Randy Johnson said...

It does sound a bit cold. Back in my high school days(ancient history), I worked at a fast food joint. An elderly couple came in regularly for burgers and coffee. I started offering refills on the coffee(not a common practice back then). Little did I know that they knew the owner. At an employees' meeting, I was complimented and everyone was told that was how you built customer loyalty. Needless to say, for an unsure kid, a big ego boost. As John said, there was probably more to the story.

Naked Trewth said...

I'm with John...I say there is a feud between the manager and Nicole. It's relatively easy to become a supervisor/manager at Tim's. All it takes is punctuality over a period of time (granted, there is more to it). I've known a few people over the years who have used Tim's as their platform for building interpersonal skills and supervisory/managements skills. These are my first friends who will admit how easy it is to *power trip* when given such responsibility at a young age (for some) or to such an inexperienced person. It strikes me that the manager was going *by the books* and was possibly new in her own position and didn't know what to do. I am NOT defending her -0 when in doubt ASK! Thanks for blogging this!

Sandra Ruttan said...

John, no Tim's, huh? Well, it looks like your status is safe, as it's confirmed, she has been hired back. And apparently, she's worked there about three years.

Randy, dead right that's the way to treat customers. Courtesy goes a long way.

Naked Trewth, thanks for dropping by and adding your thoughts. I understand what you mean by the power trip - I think McDonald's isn't hard to work up the ladder in either. I know when I worked there part time, back in high school, a guy my age was a manager. He'd put in enough time to work himself up to that. He wasn't an unreasonable jerk, though.

I'm glad the company cleared it up. It really seemed unreasonable to me.

DC said...

Seems like they were using her to set an example. I am not very keen to these large corporations trying to apply VERY strict rules they can bank every penny. Aren't they making enough?
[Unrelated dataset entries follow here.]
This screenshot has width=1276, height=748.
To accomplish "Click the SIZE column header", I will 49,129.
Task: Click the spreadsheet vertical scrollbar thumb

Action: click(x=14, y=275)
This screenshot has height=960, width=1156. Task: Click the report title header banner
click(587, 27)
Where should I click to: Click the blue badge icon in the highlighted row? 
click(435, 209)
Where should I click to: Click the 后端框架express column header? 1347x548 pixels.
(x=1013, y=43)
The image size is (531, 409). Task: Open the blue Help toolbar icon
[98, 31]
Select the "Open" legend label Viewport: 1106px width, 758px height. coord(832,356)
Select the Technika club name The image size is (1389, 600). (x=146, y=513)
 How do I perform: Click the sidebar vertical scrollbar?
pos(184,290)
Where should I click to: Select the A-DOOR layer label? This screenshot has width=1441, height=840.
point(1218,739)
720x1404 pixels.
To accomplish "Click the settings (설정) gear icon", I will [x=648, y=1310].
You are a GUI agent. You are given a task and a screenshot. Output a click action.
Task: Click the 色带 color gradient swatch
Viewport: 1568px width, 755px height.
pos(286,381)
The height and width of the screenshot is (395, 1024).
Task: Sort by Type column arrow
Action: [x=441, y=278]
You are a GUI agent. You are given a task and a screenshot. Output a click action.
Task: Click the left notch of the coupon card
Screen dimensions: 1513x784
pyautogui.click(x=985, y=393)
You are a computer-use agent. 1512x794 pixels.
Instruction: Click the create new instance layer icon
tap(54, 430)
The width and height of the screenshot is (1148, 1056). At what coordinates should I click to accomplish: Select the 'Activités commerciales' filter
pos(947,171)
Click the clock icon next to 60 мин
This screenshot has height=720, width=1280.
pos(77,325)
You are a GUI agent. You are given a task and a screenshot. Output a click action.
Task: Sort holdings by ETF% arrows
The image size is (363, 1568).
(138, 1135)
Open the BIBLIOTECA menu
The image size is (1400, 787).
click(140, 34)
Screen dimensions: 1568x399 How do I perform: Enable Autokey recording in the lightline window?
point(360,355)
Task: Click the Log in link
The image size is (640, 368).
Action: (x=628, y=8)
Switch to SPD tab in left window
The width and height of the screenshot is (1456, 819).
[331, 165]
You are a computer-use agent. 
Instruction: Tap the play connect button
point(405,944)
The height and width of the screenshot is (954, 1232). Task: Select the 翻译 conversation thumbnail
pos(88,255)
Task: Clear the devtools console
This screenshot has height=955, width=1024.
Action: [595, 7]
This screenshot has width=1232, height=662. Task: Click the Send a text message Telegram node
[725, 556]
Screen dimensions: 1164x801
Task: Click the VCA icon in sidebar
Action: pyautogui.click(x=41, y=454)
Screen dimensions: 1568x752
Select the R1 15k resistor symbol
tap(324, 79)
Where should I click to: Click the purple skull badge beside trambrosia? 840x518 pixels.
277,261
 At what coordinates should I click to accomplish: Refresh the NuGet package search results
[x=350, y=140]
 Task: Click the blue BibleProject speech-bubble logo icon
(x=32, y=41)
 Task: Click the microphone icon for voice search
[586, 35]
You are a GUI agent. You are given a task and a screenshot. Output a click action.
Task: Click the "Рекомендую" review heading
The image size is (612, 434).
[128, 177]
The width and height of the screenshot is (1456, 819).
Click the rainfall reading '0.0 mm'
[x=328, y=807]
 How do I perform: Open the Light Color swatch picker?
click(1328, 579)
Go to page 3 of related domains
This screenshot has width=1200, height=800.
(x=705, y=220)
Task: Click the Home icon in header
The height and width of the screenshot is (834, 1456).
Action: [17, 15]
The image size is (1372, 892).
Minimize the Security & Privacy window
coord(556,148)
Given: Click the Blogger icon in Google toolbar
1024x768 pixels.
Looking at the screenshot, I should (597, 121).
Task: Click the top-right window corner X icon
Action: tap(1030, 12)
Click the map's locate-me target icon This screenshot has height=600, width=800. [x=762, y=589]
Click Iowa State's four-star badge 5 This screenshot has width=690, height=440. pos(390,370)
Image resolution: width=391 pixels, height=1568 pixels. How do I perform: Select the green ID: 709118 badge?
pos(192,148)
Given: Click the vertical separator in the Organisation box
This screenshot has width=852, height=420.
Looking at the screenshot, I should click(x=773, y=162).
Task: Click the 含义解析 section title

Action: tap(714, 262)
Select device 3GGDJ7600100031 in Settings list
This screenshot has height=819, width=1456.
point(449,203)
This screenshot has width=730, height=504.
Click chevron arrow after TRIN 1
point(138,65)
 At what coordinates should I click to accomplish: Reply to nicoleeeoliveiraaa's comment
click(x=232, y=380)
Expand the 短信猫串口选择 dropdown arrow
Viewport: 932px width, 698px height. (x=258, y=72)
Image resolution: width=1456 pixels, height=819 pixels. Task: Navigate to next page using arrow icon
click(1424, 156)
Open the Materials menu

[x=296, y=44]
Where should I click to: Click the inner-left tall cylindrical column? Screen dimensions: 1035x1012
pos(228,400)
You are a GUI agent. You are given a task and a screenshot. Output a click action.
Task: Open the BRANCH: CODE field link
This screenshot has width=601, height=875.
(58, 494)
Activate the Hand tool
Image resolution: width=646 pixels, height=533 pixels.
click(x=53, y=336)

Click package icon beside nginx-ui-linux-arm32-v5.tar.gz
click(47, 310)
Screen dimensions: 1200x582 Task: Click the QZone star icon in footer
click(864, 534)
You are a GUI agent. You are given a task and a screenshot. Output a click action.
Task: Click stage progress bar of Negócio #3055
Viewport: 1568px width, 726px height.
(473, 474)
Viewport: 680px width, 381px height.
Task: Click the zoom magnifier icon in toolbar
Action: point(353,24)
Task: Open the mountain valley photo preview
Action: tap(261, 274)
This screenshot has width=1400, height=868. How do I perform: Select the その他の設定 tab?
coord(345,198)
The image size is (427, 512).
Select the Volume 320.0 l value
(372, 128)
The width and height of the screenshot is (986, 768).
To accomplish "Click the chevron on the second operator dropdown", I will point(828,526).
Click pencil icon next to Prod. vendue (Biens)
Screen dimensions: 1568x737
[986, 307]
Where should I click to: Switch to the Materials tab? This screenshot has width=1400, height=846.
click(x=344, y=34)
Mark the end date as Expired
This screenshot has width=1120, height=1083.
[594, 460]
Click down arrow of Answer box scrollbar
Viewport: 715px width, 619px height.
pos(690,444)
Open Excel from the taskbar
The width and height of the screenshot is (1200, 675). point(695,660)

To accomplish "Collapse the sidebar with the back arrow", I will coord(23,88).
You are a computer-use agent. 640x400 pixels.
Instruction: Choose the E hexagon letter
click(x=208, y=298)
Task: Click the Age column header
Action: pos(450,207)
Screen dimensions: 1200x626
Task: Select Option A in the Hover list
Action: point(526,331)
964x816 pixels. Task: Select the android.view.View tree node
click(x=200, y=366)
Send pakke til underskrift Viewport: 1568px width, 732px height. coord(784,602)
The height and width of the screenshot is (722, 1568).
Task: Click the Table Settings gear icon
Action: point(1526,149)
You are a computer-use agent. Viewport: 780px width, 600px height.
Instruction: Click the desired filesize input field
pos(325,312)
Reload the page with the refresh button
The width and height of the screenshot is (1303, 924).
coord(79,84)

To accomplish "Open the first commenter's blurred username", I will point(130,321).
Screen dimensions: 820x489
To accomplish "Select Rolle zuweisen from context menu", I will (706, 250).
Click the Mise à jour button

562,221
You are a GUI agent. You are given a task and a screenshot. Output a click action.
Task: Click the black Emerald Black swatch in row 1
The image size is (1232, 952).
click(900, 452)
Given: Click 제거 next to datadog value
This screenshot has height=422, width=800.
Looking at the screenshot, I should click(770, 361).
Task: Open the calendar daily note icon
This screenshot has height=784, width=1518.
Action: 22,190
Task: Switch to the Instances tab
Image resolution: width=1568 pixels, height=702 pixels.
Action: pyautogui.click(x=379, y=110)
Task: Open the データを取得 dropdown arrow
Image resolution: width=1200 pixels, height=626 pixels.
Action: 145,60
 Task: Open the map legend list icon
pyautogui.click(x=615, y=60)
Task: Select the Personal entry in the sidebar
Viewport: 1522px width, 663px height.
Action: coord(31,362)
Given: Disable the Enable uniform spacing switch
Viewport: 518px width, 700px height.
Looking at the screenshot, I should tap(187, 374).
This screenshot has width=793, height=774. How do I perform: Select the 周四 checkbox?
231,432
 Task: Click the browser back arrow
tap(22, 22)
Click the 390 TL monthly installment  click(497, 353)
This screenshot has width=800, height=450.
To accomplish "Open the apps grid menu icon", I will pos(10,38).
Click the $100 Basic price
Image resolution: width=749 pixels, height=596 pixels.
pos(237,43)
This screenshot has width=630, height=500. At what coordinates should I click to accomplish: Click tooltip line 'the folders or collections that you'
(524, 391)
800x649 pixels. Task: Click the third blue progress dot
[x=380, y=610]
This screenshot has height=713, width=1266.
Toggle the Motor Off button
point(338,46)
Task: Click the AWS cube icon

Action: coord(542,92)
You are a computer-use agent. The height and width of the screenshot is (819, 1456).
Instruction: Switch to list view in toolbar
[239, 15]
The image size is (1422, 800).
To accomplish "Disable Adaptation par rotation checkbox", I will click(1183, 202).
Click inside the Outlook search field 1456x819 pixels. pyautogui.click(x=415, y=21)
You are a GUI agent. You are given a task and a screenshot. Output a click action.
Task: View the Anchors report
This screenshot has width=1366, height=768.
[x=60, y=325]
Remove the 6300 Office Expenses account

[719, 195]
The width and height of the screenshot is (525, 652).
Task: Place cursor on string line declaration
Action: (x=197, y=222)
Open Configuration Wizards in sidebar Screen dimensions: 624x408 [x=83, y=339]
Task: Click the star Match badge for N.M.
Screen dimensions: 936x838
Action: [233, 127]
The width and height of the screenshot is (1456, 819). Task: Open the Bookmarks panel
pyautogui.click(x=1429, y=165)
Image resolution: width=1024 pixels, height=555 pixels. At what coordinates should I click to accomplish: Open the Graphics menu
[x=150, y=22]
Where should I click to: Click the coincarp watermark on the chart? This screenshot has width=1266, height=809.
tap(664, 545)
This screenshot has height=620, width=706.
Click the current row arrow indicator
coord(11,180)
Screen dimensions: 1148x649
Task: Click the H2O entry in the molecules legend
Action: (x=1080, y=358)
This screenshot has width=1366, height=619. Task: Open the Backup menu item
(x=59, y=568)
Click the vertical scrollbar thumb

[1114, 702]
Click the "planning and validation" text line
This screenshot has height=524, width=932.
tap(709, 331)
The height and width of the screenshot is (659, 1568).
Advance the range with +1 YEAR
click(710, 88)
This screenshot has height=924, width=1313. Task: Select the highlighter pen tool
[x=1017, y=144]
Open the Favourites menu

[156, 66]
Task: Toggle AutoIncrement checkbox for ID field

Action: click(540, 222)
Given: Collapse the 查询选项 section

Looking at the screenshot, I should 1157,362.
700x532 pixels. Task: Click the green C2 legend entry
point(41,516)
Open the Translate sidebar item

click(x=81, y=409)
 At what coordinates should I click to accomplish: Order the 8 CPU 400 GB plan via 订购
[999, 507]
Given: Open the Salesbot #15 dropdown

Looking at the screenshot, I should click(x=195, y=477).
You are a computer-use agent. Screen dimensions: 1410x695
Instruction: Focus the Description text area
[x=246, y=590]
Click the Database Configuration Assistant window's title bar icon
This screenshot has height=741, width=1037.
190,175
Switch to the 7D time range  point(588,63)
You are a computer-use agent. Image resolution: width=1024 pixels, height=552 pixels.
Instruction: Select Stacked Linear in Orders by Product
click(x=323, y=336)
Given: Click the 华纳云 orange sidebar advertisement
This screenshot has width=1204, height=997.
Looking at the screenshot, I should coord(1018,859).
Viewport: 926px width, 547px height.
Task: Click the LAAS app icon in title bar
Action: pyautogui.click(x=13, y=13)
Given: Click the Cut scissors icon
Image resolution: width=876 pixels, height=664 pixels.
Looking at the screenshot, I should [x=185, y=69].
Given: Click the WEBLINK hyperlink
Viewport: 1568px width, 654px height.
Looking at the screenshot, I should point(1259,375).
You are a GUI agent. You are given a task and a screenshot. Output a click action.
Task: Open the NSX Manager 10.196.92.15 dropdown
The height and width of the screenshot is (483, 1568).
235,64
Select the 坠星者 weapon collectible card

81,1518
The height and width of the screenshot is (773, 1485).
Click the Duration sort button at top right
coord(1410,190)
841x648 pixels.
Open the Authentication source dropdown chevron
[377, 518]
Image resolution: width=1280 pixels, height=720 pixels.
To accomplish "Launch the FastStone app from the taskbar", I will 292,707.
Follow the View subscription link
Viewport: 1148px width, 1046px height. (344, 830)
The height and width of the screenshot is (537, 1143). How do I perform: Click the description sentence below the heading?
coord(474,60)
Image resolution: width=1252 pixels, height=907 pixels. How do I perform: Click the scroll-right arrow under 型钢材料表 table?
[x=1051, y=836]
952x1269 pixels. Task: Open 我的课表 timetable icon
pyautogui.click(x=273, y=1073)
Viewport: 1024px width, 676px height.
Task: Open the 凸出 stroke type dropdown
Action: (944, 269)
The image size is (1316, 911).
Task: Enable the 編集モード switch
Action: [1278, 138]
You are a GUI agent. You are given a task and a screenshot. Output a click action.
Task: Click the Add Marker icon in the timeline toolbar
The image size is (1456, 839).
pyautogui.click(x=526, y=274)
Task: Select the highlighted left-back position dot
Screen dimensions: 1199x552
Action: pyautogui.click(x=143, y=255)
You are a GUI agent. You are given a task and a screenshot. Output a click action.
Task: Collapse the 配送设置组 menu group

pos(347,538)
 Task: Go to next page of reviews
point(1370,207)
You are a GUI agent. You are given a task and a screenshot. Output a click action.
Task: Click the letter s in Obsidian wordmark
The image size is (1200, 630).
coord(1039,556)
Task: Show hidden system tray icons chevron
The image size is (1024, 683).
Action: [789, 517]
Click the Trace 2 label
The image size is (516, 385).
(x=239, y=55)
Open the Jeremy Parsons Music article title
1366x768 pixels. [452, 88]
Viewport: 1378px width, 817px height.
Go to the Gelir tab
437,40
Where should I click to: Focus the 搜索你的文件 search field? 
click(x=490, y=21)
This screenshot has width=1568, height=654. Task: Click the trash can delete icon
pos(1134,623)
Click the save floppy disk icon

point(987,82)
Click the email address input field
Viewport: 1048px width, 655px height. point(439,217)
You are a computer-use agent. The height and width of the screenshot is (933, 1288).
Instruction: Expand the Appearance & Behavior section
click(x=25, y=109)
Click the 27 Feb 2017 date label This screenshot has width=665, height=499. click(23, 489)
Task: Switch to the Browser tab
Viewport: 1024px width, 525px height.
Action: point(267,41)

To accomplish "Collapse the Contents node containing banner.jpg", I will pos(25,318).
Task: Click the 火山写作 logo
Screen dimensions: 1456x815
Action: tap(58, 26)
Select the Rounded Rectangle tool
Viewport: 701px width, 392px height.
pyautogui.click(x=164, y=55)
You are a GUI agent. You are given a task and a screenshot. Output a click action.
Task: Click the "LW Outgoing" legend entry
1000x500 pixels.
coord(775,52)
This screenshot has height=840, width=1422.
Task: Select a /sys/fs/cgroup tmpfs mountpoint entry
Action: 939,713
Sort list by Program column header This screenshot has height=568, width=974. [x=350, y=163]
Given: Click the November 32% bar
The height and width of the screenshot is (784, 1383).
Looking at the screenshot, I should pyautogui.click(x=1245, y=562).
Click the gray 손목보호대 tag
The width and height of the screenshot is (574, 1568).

Won't better customer service equal more money in the end?

I've eaten at restaurants where if you order a plate with potatoes, salads, and chicken, then eat the potatoes and salads, but find something wrong with your chicken they take back your plate and bring out a FULL plate. Now that's customer service (ps- they didn't make me pay for the second plate of food!)

Truly sad when Tim Horton's has gotten that greedy.

John McFetridge said...

"I am not very keen to these large corporations trying to apply VERY strict rules they can bank every penny. Aren't they making enough?"

I'm seeing stuff like this more and more lately.

At the same time, someone recently made the connection between the shrinking middle-class and the lack of unionization. In truth, I don't expect unions to make a comeback (or ever to show up at fast foodplaces and other "service" industries) and I expect the march of the corporations will continue unabated. Oh well, at least we get what we want....

Sandra Ruttan said...

dc, I'm with you - that's customer service! And it's as it should be. I think most of us feel a sense of obligation to someone who's provided good service to us, and we want to go back there at some point and return the favour. Given a choice, we'll give them our service instead of someone else.

John... unions and shrinking middle class, huh? Interesting. I was happy blaming the government and taxes...

fowgre said...

Has there been any evidence surface that there were previous problems with this employee? Then why are people so ready to believe it? Don't we all deserve the presumption of innocence? Read more about what I've had to say HERE.

John McFetridge said...

Well, there you go. The papers this morning are talking about the "strained relationship" before the incident between the employee and the manager - the daughter of the franchise owner.

I bet there was a strained relationship between the daughter of a guy who owns four Tim Hortons franchises and a single mother of four working for $9.05 an hour.

That's less than $20,000 a year. That may the real story here, but we've been taught not to talk about that.